With the recent public release of Ghidra I felt like reverse engineering something, and as I have a personal interest in reading VNs (or visual novels), I decided to RE some VN engine. This post contains a rough outline of some of the RE steps I took to end up with pylivemaker, a toolkit for manipulating and patching LiveMaker/LiveNovel game resources.
About VNs
VNs as a medium originated in Japan, with NScripter and Kirikiri and being the most common (to my knowledge) engines for Japanese VNs. In the west, Ren’Py is also a popular option. VN engines generally work by parsing some script format, which will contain a novel’s text as well as commands to display images and play audio at the appropriate times alongside the novel text.
An engine’s script format may also include some kind of support for branching paths based on a player’s gameplay choices, as in a choose-your-own-adventure style book (ex. Ren’Py script). In most cases, a VN’s game files will simply consist of the original script files in a plaintext format, any resource images/audio files/etc. These files are packed into some (possibly proprietary) archive format, and then distributed along with an interpreter executable, which can unpack the archive, and parse/execute the script files.
For the purposes of this exercise, my goal was to RE some engine to the point that I could extract a VN’s text script from the game file(s), modify the script, and re-insert it into the original game files via a patch. This type of patching is frequently done for the purpose of releasing unofficial translations of Japanese VNs (which until relatively recently, would rarely get official releases outside of Japan). I also wanted to select something obscure enough that tools for patching my engine did not already exist (for example, KrkrExtract for Kirikiri). As a result, I selected LiveMaker.
About LiveMaker/LiveNovel
LiveMaker is a (now defunct) Japanese engine/toolkit for making PC games, and one of the tools included with LiveMaker, LiveNovel, is for making ADV (adventure) style VNs. LiveNovel provides a GUI interface to make VNs without requiring any actual scripting by the user (aside from entering the actual novel text). LiveMaker was available for free, but there was also a paid version that added additional features, most notably the ability for a user to encrypt their resources to prevent artwork/audio/etc. from being extracted from a game.
Note: Although the company that developed LiveMaker no longer exists, the most recent free version of LiveMaker can still be downloaded through archive.org, or from here.
Running LiveMaker (and LiveNovel) requires setting your Windows non-unicode system locale to Japanese. The LiveMaker applications cannot be run via LocaleEmulator. The applications themselves will run with LocaleEmulator, but building/testing a LiveMaker or LiveNovel project will fail unless the actual system locale is set properly.
For reference, the LiveNovel tutorial and documentation which is bundled with LiveMaker is also available here (in Japanese). Some of the example LiveMaker/LiveNovel images in this post are taken from the tutorial docs.

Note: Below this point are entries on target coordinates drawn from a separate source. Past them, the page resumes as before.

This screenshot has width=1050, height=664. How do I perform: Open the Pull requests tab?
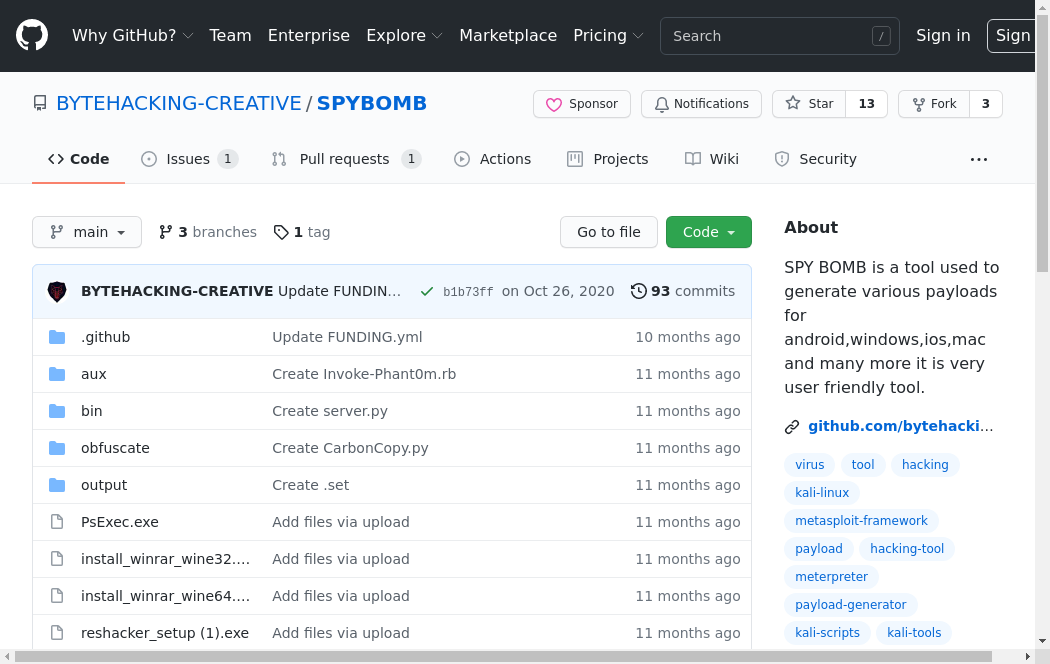(x=345, y=159)
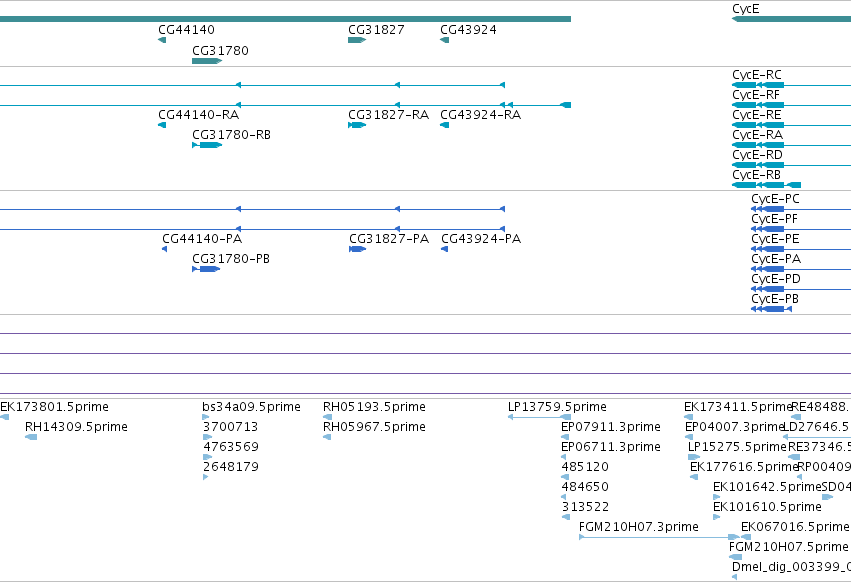The width and height of the screenshot is (851, 582).
Task: Click the CG43924-PA label
Action: tap(481, 238)
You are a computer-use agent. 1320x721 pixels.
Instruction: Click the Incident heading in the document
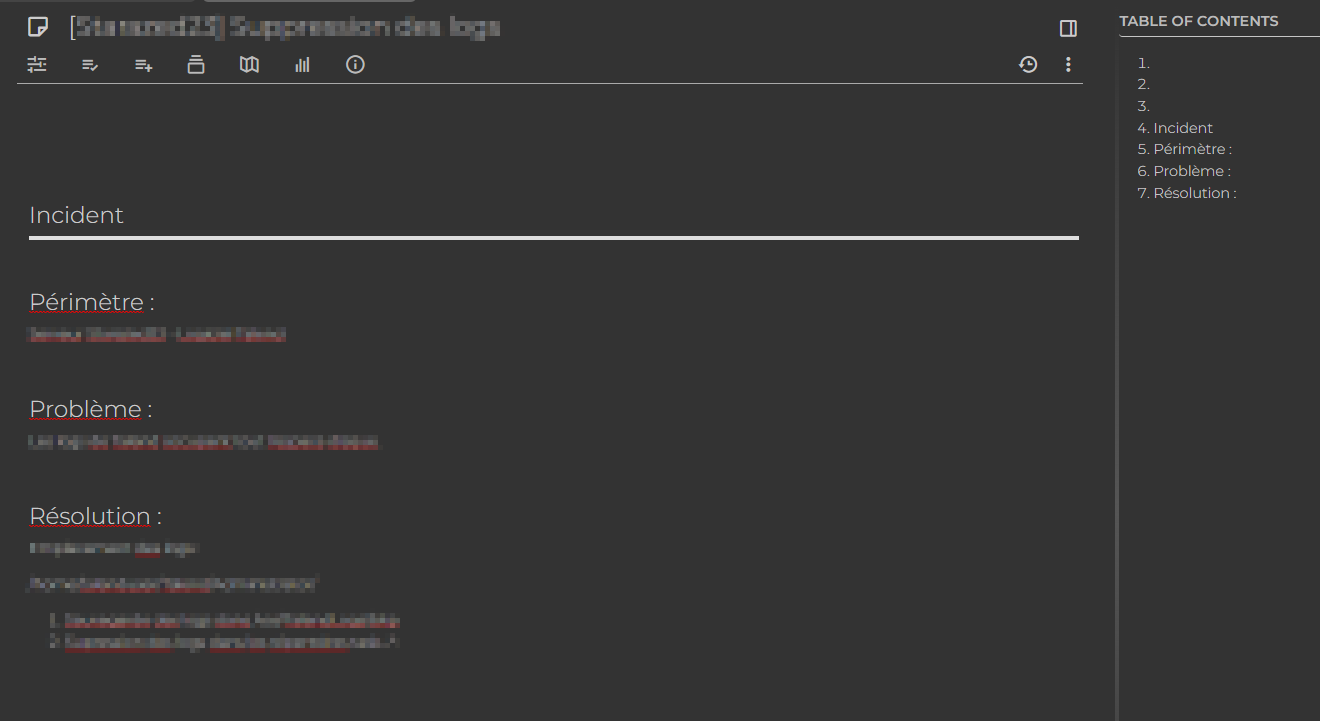[76, 215]
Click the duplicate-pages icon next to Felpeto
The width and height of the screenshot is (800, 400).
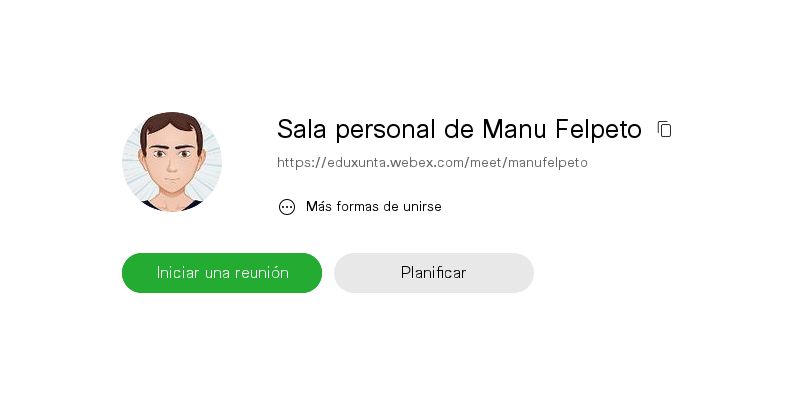click(x=664, y=129)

The LiveNovel GUI provides a visual flow-chart for managing scenario branching and control-flow, as well as a pseudo-WYSIWYG editor for writing the actual novel text and inserting images/audio/etc.For users that wish to write more traditional VN scripts, LiveNovel also supports what they call an “HTML-like” scripting language.
When a user provides a script in the “HTML-like” format, it is converted into the same internal LiveNovel text format (.lns
) used by the WYSIWYG editor.
Once a LiveNovel project is completed and ready to be distributed, the user can export their game as either a traditional Windows installer, or as a standalone executable.
When distributing via an installer, the game files will be packed into an archive (.dat
) separate from the interpreter executable.
When distributing via a standalone executable, the game archive is appended to the end of the interpreter executable.
When building the actual game archive, the internal text format is compiled into a binary file format (.lsb
) that can be read by the interpreter executable.
Meaning that when the game files are unpacked, the original plaintext script is unavailable.
So in order to translate and patch a LiveNovel game, a potential tool would have to be able to:
- Unpack a game archive (or standalone .exe)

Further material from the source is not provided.